AIM. Rewrite the records below, substituting "RETURNS & REFUNDS" for "RETURNS & EXCHANGE" and leaving everything else unchanged.

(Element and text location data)
┌──

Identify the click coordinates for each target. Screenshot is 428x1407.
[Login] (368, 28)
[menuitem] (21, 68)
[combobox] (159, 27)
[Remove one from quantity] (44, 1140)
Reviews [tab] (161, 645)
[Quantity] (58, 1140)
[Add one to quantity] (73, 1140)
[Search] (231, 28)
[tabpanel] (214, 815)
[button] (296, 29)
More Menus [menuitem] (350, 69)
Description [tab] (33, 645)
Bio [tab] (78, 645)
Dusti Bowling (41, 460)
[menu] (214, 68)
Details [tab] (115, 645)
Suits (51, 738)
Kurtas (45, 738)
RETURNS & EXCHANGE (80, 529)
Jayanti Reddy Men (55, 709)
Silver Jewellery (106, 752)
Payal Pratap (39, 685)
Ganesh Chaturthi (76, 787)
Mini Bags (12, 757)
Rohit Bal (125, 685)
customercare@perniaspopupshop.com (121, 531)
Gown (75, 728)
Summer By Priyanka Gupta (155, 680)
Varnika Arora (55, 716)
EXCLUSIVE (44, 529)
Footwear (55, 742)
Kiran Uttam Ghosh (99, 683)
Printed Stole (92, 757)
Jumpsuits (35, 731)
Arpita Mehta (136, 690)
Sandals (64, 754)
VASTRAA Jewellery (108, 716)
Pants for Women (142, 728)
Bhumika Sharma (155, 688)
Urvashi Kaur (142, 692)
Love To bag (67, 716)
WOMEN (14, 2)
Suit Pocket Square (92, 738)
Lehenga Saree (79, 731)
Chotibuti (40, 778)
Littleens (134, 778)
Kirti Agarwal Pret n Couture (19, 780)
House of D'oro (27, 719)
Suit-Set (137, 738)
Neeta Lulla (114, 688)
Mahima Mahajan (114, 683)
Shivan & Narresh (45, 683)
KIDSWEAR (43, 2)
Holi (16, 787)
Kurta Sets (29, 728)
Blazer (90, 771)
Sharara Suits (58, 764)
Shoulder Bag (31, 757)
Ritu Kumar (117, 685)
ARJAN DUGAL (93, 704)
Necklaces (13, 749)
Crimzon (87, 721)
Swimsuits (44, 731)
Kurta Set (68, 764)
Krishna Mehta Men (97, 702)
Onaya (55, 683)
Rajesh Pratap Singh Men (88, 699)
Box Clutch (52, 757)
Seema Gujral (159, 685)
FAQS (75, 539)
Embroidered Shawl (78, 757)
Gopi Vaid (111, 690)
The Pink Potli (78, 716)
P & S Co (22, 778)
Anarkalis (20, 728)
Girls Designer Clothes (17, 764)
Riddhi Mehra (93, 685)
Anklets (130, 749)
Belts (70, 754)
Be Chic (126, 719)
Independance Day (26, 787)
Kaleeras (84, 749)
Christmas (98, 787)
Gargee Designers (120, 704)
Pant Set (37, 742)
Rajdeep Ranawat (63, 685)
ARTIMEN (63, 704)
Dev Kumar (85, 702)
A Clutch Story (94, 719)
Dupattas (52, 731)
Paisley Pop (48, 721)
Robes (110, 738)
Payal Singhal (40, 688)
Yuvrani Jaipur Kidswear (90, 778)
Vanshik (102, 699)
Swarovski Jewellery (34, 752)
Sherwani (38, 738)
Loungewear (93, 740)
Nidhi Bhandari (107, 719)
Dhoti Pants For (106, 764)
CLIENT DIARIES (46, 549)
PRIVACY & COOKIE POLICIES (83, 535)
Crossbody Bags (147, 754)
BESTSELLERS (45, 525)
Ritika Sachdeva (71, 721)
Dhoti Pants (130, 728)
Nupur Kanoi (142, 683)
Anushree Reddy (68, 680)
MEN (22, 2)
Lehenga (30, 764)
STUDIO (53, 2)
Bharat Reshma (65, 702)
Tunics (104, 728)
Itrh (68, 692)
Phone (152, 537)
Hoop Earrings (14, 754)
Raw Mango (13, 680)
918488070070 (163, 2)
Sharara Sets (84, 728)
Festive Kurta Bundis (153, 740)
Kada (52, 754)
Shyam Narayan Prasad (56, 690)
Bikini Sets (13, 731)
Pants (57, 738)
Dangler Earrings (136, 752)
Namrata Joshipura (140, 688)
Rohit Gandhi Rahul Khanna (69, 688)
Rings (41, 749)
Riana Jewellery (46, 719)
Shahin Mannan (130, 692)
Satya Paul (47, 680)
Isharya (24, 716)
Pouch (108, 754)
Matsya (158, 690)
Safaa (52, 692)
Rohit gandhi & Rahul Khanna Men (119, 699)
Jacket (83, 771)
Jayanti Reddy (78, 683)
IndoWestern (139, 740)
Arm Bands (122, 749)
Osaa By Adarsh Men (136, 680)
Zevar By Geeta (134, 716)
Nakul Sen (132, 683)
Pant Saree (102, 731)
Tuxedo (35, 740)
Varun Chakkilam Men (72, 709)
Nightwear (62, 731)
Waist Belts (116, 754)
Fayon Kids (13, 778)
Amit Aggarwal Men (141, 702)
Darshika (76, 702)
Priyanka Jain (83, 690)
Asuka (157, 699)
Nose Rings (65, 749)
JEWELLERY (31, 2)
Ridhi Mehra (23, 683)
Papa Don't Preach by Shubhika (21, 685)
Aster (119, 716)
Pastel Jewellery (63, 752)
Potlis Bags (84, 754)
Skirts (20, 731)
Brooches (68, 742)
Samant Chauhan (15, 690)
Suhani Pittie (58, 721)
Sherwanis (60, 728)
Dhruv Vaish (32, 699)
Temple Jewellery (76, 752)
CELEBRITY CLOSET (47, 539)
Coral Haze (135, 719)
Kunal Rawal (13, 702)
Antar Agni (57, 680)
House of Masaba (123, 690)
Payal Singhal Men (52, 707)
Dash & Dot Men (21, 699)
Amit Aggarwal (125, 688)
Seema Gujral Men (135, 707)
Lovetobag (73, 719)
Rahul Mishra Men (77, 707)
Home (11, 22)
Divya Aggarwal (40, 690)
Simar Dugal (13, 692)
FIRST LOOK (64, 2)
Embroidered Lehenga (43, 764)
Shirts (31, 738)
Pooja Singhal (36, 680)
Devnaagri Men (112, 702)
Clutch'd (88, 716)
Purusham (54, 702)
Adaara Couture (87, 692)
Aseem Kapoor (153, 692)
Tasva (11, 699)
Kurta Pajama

└──

FINAL RESULT.
Identify the click coordinates for each target. Screenshot is 428x1407.
[Login] (368, 28)
[menuitem] (21, 68)
[combobox] (159, 27)
[Remove one from quantity] (44, 1140)
Reviews [tab] (161, 645)
[Quantity] (58, 1140)
[Add one to quantity] (73, 1140)
[Search] (231, 28)
[tabpanel] (214, 815)
[button] (296, 29)
More Menus [menuitem] (350, 69)
Description [tab] (33, 645)
Bio [tab] (78, 645)
Dusti Bowling (41, 460)
[menu] (214, 68)
Details [tab] (115, 645)
Suits (51, 738)
Kurtas (45, 738)
RETURNS & REFUNDS (80, 529)
Jayanti Reddy Men (55, 709)
Silver Jewellery (106, 752)
Payal Pratap (39, 685)
Ganesh Chaturthi (76, 787)
Mini Bags (12, 757)
Rohit Bal (125, 685)
customercare@perniaspopupshop.com (121, 531)
Gown (75, 728)
Summer By Priyanka Gupta (155, 680)
Varnika Arora (55, 716)
EXCLUSIVE (44, 529)
Footwear (55, 742)
Kiran Uttam Ghosh (99, 683)
Printed Stole (92, 757)
Jumpsuits (35, 731)
Arpita Mehta (136, 690)
Sandals (64, 754)
VASTRAA Jewellery (108, 716)
Pants for Women (142, 728)
Bhumika Sharma (155, 688)
Urvashi Kaur (142, 692)
Love To bag (67, 716)
WOMEN (14, 2)
Suit Pocket Square (92, 738)
Lehenga Saree (79, 731)
Chotibuti (40, 778)
Littleens (134, 778)
Kirti Agarwal Pret n Couture (19, 780)
House of D'oro (27, 719)
Suit-Set (137, 738)
Neeta Lulla (114, 688)
Mahima Mahajan (114, 683)
Shivan & Narresh (45, 683)
KIDSWEAR (43, 2)
Holi (16, 787)
Kurta Sets (29, 728)
Blazer (90, 771)
Sharara Suits (58, 764)
Shoulder Bag (31, 757)
Ritu Kumar (117, 685)
ARJAN DUGAL (93, 704)
Necklaces (13, 749)
Crimzon (87, 721)
Swimsuits (44, 731)
Kurta Set (68, 764)
Krishna Mehta Men (97, 702)
Onaya (55, 683)
Rajesh Pratap Singh Men (88, 699)
Box Clutch (52, 757)
Seema Gujral (159, 685)
FAQS (75, 539)
Embroidered Shawl (78, 757)
Gopi Vaid (111, 690)
The Pink Potli (78, 716)
P & S Co (22, 778)
Anarkalis (20, 728)
Girls Designer Clothes (17, 764)
Riddhi Mehra (93, 685)
Anklets (130, 749)
Belts (70, 754)
Be Chic (126, 719)
Independance Day (26, 787)
Kaleeras (84, 749)
Christmas (98, 787)
Gargee Designers (120, 704)
Pant Set (37, 742)
Rajdeep Ranawat (63, 685)
ARTIMEN (63, 704)
Dev Kumar (85, 702)
A Clutch Story (94, 719)
Dupattas (52, 731)
Paisley Pop (48, 721)
Robes (110, 738)
Payal Singhal (40, 688)
Yuvrani Jaipur Kidswear (90, 778)
Vanshik (102, 699)
Swarovski Jewellery (34, 752)
Sherwani (38, 738)
Loungewear (93, 740)
Nidhi Bhandari (107, 719)
Dhoti Pants For (106, 764)
CLIENT DIARIES (46, 549)
PRIVACY & COOKIE POLICIES (83, 535)
Crossbody Bags (147, 754)
BESTSELLERS (45, 525)
Ritika Sachdeva (71, 721)
Dhoti Pants (130, 728)
Nupur Kanoi (142, 683)
Anushree Reddy (68, 680)
MEN (22, 2)
Lehenga (30, 764)
STUDIO (53, 2)
Bharat Reshma (65, 702)
Tunics (104, 728)
Itrh (68, 692)
Phone (152, 537)
Hoop Earrings (14, 754)
Raw Mango (13, 680)
918488070070 (163, 2)
Sharara Sets (84, 728)
Festive Kurta Bundis (153, 740)
Kada (52, 754)
Shyam Narayan Prasad (56, 690)
Bikini Sets (13, 731)
Pants (57, 738)
Dangler Earrings (136, 752)
Namrata Joshipura (140, 688)
Rohit Gandhi Rahul Khanna (69, 688)
Rings (41, 749)
Riana Jewellery (46, 719)
Shahin Mannan (130, 692)
Satya Paul (47, 680)
Isharya (24, 716)
Pouch (108, 754)
Matsya (158, 690)
Safaa (52, 692)
Rohit gandhi & Rahul Khanna Men (119, 699)
Jacket (83, 771)
Jayanti Reddy (78, 683)
IndoWestern (139, 740)
Arm Bands (122, 749)
Osaa By Adarsh Men (136, 680)
Zevar By Geeta (134, 716)
Nakul Sen (132, 683)
Pant Saree (102, 731)
Tuxedo (35, 740)
Varun Chakkilam Men (72, 709)
Nightwear (62, 731)
Waist Belts (116, 754)
Fayon Kids (13, 778)
Amit Aggarwal Men (141, 702)
Darshika (76, 702)
Priyanka Jain (83, 690)
Asuka (157, 699)
Nose Rings (65, 749)
JEWELLERY (31, 2)
Ridhi Mehra (23, 683)
Papa Don't Preach by Shubhika (21, 685)
Aster (119, 716)
Pastel Jewellery (63, 752)
Potlis Bags (84, 754)
Skirts (20, 731)
Brooches (68, 742)
Samant Chauhan (15, 690)
Suhani Pittie (58, 721)
Sherwanis (60, 728)
Dhruv Vaish (32, 699)
Temple Jewellery (76, 752)
CELEBRITY CLOSET (47, 539)
Coral Haze (135, 719)
Kunal Rawal (13, 702)
Antar Agni (57, 680)
House of Masaba (123, 690)
Payal Singhal Men (52, 707)
Dash & Dot Men (21, 699)
Amit Aggarwal (125, 688)
Seema Gujral Men (135, 707)
Lovetobag (73, 719)
Rahul Mishra Men (77, 707)
Home (11, 22)
Divya Aggarwal (40, 690)
Simar Dugal (13, 692)
FIRST LOOK (64, 2)
Embroidered Lehenga (43, 764)
Shirts (31, 738)
Pooja Singhal (36, 680)
Devnaagri Men (112, 702)
Clutch'd (88, 716)
Purusham (54, 702)
Adaara Couture (87, 692)
Aseem Kapoor (153, 692)
Tasva (11, 699)
Kurta Pajama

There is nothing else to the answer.